Um Eleitorado Indeciso
No interior de São Paulo, o Seu Valdir, proprietário de uma loja de materiais de construção em Ribeirão Preto, expressa suas expectativas para 2026, mas suas preocupações estão longe do cenário político: “Estou pensando em quantos sacos de cimento posso vender se o movimento da Copa aquecer o comércio aqui”. Apesar de considerar a eleição, Valdir ainda não encontrou um candidato que converse com suas reais necessidades e preocupações diárias.
Valdir é apenas um entre 96 milhões de brasileiros. Uma pesquisa recente da Genial/Quaest revelou que 62% dos eleitores não sabem em quem votar para a Presidência da República. Essa estatística, que representa cerca de 96 milhões de cidadãos, mostra que, espontaneamente, eles não têm um candidato em mente. Esse alto índice de indecisão acende um alerta: sem um nome definido, o voto permanece incerto, como fumaça sem fogo.
A Importância do Voto Espontâneo
Essa cifra deve ser o foco de qualquer análise sobre as próximas eleições. A razão é simples e compreensível para qualquer eleitor: o sistema de votação brasileiro se baseia no voto espontâneo. Na cabine eleitoral, o eleitor não encontra uma lista de candidatos; ele digita um número. Se não tem esse número em mente, o voto, mesmo que estimulado por pesquisas, se torna apenas um cenário hipotético e não uma realidade definida. É uma temperatura, mas não um diagnóstico preciso.
Se, por um lado, alguém argumentar que esses 62% de indecisos são frouxos e que muitos se decidirão na hora, outro dado da Quaest revela que 43% dos eleitores afirmam que ainda podem mudar de voto. Isso representa quase 67 milhões de brasileiros que já manifestaram alguma intenção, mas ainda não tomaram uma decisão firme. Eles se posicionam como quem decide um sabor de sorvete — sabem que podem mudar de ideia antes de chegar ao caixa.
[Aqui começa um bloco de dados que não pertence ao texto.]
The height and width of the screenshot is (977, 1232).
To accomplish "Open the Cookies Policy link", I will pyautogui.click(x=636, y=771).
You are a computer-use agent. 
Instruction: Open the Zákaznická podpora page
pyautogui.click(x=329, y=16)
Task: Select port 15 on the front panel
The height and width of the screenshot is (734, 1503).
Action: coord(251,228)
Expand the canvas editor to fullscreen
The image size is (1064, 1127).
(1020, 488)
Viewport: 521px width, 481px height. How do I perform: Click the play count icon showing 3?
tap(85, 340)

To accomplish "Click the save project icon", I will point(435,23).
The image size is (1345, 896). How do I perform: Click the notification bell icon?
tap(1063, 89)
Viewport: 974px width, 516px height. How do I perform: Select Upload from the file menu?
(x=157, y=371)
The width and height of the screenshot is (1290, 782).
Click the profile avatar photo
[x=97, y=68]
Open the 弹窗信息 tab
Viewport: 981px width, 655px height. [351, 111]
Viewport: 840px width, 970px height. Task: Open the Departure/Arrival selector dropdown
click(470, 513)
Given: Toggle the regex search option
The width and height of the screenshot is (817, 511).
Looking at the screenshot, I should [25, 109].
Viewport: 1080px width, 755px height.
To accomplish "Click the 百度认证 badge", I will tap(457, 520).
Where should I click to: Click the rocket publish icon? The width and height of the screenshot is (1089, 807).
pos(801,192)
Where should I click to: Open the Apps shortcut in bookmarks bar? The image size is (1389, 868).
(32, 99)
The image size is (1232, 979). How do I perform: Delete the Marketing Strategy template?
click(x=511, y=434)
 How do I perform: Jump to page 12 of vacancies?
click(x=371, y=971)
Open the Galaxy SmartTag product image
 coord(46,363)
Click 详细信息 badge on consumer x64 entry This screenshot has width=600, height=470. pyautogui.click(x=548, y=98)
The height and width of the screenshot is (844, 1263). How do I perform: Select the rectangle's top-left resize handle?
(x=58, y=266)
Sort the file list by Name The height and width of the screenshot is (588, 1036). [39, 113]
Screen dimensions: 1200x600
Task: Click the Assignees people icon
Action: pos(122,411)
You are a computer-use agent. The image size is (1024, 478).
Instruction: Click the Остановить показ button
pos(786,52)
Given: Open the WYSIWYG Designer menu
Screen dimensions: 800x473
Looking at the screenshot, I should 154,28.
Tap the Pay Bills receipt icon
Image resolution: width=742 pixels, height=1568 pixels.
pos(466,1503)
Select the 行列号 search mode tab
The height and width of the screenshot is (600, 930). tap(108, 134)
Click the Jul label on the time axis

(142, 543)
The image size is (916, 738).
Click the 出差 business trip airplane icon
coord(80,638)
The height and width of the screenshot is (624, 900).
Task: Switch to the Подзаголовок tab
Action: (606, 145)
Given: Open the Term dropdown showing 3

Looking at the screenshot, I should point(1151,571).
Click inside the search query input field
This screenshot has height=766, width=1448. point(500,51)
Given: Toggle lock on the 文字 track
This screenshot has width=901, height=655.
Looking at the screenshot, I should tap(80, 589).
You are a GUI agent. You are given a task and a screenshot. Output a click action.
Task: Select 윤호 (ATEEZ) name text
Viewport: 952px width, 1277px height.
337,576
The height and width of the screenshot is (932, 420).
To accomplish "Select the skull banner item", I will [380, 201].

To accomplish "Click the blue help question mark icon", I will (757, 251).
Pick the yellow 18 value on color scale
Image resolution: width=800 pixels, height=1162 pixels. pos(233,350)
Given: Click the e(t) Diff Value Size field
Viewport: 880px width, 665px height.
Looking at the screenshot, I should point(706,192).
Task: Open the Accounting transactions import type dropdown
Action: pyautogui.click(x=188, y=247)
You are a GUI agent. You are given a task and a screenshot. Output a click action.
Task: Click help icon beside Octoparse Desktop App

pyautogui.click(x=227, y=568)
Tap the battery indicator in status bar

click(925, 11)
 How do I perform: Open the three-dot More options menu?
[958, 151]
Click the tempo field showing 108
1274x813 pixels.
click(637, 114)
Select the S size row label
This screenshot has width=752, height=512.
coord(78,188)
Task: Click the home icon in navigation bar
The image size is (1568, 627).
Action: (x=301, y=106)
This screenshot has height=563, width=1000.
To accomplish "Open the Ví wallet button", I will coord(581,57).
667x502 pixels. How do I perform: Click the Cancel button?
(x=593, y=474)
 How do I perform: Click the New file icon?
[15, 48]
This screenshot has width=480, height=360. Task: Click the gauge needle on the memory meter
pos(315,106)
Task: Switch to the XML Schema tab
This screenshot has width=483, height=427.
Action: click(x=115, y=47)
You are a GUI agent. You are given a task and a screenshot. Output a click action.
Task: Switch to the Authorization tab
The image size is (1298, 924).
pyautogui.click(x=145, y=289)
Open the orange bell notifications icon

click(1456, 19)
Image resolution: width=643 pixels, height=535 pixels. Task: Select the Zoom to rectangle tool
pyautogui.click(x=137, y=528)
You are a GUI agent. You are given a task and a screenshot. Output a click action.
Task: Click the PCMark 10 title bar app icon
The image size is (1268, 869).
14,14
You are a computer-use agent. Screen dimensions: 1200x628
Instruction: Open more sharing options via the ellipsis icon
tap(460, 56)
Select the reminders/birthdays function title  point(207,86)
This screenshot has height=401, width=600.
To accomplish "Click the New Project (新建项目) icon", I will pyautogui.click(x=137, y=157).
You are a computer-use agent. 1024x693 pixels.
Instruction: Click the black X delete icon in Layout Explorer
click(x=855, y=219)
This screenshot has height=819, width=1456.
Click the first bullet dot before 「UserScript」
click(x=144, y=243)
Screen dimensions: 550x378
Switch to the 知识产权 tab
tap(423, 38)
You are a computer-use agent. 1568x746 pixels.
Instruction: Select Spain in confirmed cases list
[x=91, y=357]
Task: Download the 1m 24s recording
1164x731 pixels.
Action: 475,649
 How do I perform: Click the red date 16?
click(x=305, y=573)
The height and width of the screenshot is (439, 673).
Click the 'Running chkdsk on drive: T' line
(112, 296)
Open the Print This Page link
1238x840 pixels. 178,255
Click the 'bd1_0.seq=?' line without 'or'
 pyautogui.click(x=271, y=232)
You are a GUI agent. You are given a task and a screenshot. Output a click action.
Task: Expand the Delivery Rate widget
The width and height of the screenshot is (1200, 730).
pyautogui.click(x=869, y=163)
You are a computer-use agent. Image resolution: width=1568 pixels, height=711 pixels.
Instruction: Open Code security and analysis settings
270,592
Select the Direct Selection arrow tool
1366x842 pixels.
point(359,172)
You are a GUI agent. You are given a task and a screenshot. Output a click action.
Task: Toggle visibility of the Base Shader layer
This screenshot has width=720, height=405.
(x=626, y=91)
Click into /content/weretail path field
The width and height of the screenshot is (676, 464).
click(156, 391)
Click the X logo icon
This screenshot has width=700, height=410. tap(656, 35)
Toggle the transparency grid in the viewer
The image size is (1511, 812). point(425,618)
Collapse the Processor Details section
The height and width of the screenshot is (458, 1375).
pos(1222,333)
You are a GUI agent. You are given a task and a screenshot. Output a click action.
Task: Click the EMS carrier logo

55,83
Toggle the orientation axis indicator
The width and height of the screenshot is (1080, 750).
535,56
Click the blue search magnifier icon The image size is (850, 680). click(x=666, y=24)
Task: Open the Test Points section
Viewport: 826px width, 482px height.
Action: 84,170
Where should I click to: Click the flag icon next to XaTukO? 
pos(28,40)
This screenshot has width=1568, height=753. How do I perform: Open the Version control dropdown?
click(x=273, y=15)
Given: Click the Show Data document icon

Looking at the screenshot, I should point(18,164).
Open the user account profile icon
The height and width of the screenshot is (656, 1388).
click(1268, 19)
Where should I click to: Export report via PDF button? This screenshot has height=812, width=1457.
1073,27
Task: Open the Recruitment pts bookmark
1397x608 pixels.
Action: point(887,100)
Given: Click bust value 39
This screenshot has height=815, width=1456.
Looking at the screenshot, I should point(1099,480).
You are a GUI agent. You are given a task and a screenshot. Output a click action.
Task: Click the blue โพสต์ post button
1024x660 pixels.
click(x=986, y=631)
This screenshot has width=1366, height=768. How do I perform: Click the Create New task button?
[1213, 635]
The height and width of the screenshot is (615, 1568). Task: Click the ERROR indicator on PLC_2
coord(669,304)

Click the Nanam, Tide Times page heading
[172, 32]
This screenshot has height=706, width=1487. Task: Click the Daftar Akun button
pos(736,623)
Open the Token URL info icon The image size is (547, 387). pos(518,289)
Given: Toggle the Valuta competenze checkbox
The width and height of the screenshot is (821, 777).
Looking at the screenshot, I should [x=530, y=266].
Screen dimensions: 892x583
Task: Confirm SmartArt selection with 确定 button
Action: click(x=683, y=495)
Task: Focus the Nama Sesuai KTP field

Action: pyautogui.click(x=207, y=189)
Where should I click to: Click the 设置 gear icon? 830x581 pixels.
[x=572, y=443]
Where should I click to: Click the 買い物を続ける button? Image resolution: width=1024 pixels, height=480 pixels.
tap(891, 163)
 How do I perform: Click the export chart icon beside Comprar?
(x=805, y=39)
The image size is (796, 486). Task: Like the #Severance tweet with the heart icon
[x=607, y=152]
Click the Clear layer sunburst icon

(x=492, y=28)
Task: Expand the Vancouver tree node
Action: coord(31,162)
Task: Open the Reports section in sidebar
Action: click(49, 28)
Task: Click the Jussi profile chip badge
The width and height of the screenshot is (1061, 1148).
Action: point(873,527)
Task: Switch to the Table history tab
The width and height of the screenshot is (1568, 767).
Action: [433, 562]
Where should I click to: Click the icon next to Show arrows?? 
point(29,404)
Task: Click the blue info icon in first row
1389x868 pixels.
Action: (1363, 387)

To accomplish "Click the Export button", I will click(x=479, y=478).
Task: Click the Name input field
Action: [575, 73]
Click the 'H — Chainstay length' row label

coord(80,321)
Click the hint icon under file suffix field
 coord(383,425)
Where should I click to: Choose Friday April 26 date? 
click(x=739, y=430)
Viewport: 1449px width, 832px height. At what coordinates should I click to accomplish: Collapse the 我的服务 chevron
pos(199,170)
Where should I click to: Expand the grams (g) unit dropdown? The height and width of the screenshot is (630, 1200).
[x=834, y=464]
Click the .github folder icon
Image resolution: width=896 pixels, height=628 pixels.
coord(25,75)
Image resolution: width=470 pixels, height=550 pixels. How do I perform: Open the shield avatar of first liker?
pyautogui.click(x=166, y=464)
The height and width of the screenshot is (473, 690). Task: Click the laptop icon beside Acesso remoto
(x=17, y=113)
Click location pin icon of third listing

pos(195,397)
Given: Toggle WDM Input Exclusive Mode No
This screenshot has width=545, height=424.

Um Cenário Eleitoral Ambíguo
Unindo os dois dados, temos um retrato de uma eleição que já está sendo desenhada, mas que ainda não se concretizou. Os protagonistas estão definidos: de um lado, Lula; do outro, a imagem de Bolsonaro. Contudo, entre a configuração desses campos eleitorais e o voto que será depositado na urna, existe um mar de incertezas que não pode ser ignorado por nenhuma manchete ou pesquisa.
O Seu Valdir não é uma exceção: ele representa uma enorme massa de brasileiros que conhecem os nomes em disputa, mas que ainda não conseguiram decidir emocionalmente. Essa população está mais preocupada com questões cotidianas, como o preço do gás, as parcelas do carro e a vaga do filho na creche, do que com disputas políticas que ocorrem em Brasília. São essas pessoas que, de fato, irão decidir a eleição, mas farão isso no momento em que as campanhas se tornarem mais relevantes do que as preocupações do dia a dia.
Perspectivas Futuras
Quem antecipa o resultado da eleição em abril, acreditando que já está tudo definido até outubro, confunde a fase de ensaio com a estreia. As pesquisas podem mostrar tendências e inclinações, mas não são capazes de prever resultados. A certeza de um resultado em uma eleição onde 96 milhões de eleitores ainda não têm um candidato definido e 67 milhões estão em dúvida é, no mínimo, uma visão limitada. Ou, no pior dos casos, uma tentativa de vender uma certeza que não existe.